The task =>
Copy exactly the lines of the material below that fall between the line with "Where should I" and the line with "The height and", both of those lines included; pictures stay out.

Records supplied =>

════════════════════

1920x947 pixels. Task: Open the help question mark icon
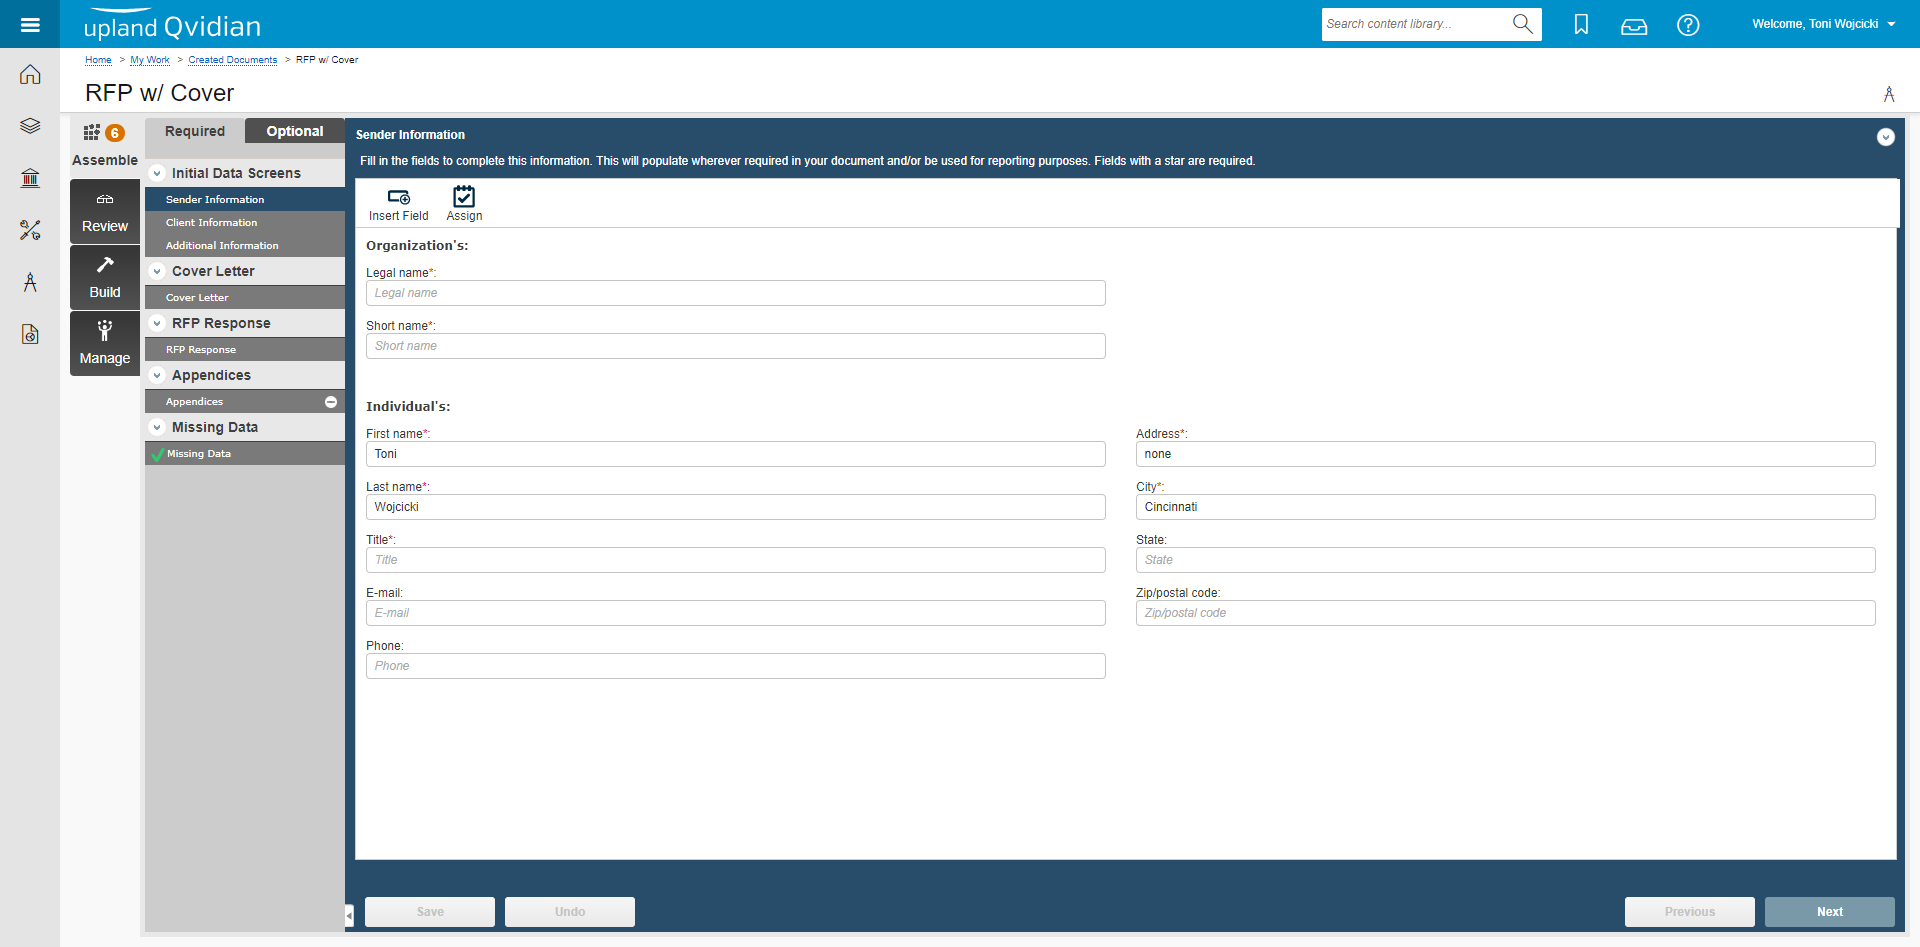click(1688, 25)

════════════════════

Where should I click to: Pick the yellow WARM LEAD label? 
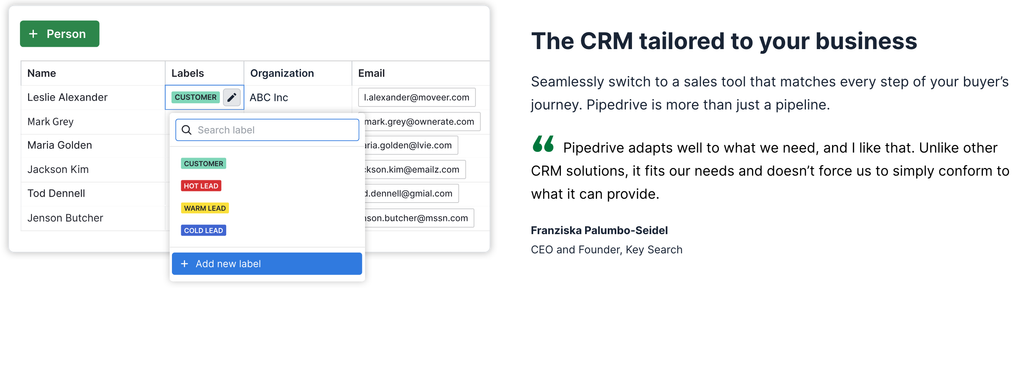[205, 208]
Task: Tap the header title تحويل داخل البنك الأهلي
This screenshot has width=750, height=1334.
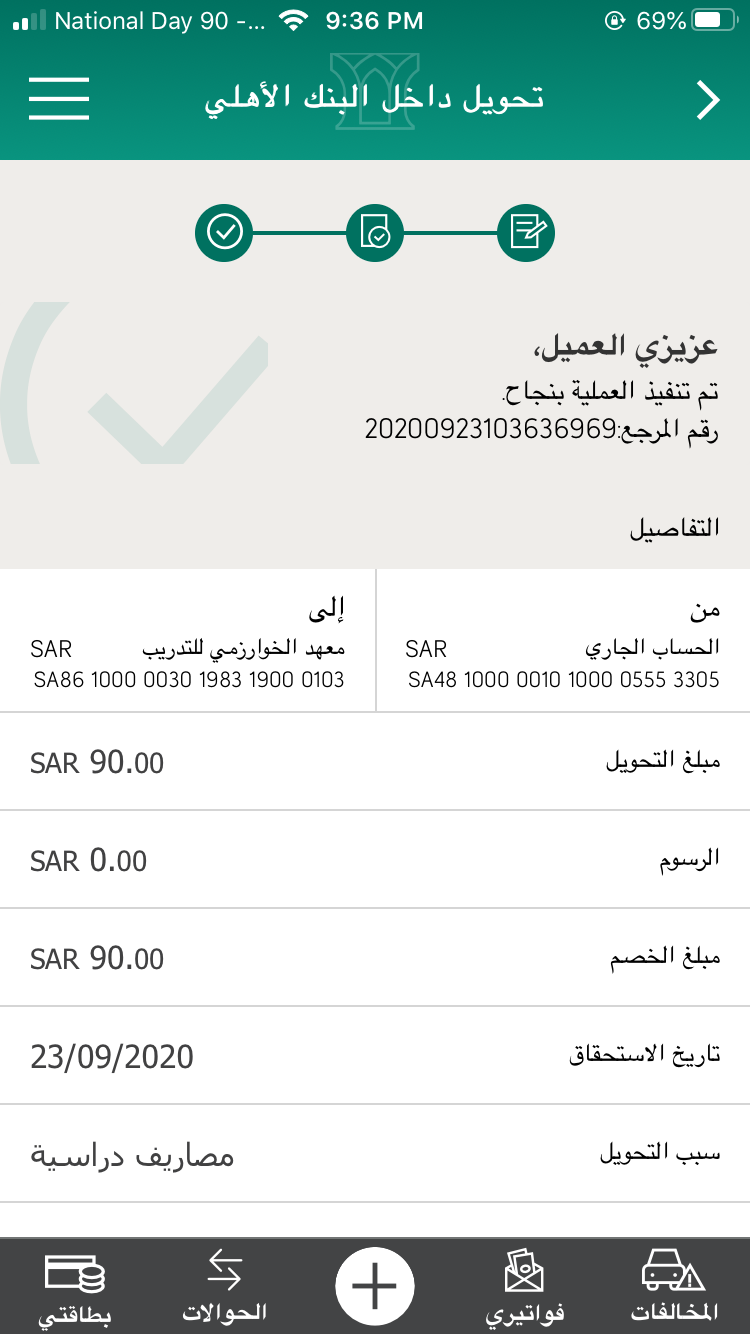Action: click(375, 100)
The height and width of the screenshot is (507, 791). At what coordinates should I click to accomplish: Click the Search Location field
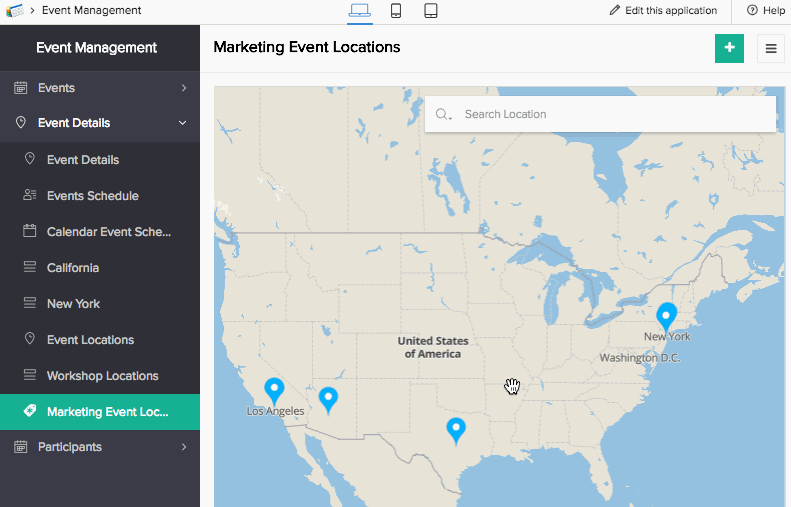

════════════════════

Response box =>
Where should I click to: Pick the yellow WARM LEAD label? 
[205, 208]
Task: Tap the header title تحويل داخل البنك الأهلي
This screenshot has width=750, height=1334.
Action: click(375, 100)
The height and width of the screenshot is (507, 791). At what coordinates should I click to accomplish: Click the Search Location field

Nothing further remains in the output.